茂木国務大臣 今、拝見をいたしまして、真剣な検討に値する御提案だと思っております。

 そこの中で、二点申し上げたいと思うんですけれども、国際展開に関して、先ほど、私、ビジネスという言葉遣いがいいのかどうかというのは自分なりに考えると申し上げたのは、恐らく、例えば水ビジネスとか鉄道インフラといったものは、日本として積極的にセールスをしていくというビジネスであると考えておりますけれども、廃炉について、これが日本として、どこかの国が廃炉を進める、要請がない中で日本が各国を回って、廃炉は日本が一番技術的にすぐれているから、ぜひこれを受注させてくださいというのとは、若干性格が異なるのではないかなと思っております。
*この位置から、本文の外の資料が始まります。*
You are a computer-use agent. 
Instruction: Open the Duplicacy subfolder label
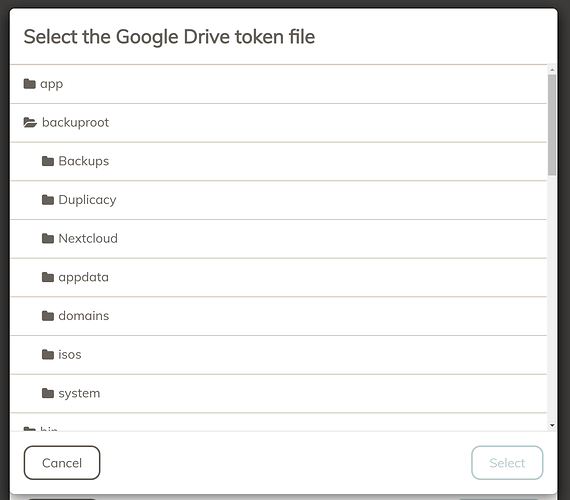coord(87,200)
 そういった意味で、さまざまな蓄積をされた技術であったりとか、情報、ノウハウを提供することは、日本の責務としてしっかり進める。その上で、要請があった場合、いわゆる実際に廃炉をする組織の形態については、先ほど申し上げたような、恐らくこれは国際的なコンソーシアムとかそういうことになっていくのかもしれませんけれども、そういう形になる可能性が高いのではないかなということで、国際展開という観点から廃炉部門を考えることは余り適切ではない、これが今見た上での個人的な見解であります。

 その一方で、これからこの新機構が担う業務ということでいいますと、廃炉というのは、三十年、四十年続いていく話であります。一方で、賠償の方はそんなにかけてはいけないということですから、資源的には当然廃炉が中心になるような状況が出てくるんだと思います。

 もう一つ真剣な検討が必要なのは、通常の廃炉の問題というのを機能なりを集約してやることが本当にいいのか、やはりそれぞれの炉の設置者において、少なくとも通常の廃炉については技術的にも確立された分野でありますから、それぞれがきちんとした人材なりノウハウを持って進める方が、炉の安全性の確保であったりとかさまざまな観点から望ましいのか、そこについては、今後しっかりした検討をした上で判断すべき項目だ、そのように考えております。

 拝見して、私としては、冒頭申し上げたように、傾聴に値する、そして、今後の、将来の課題として検討すべきものである、このように考えております。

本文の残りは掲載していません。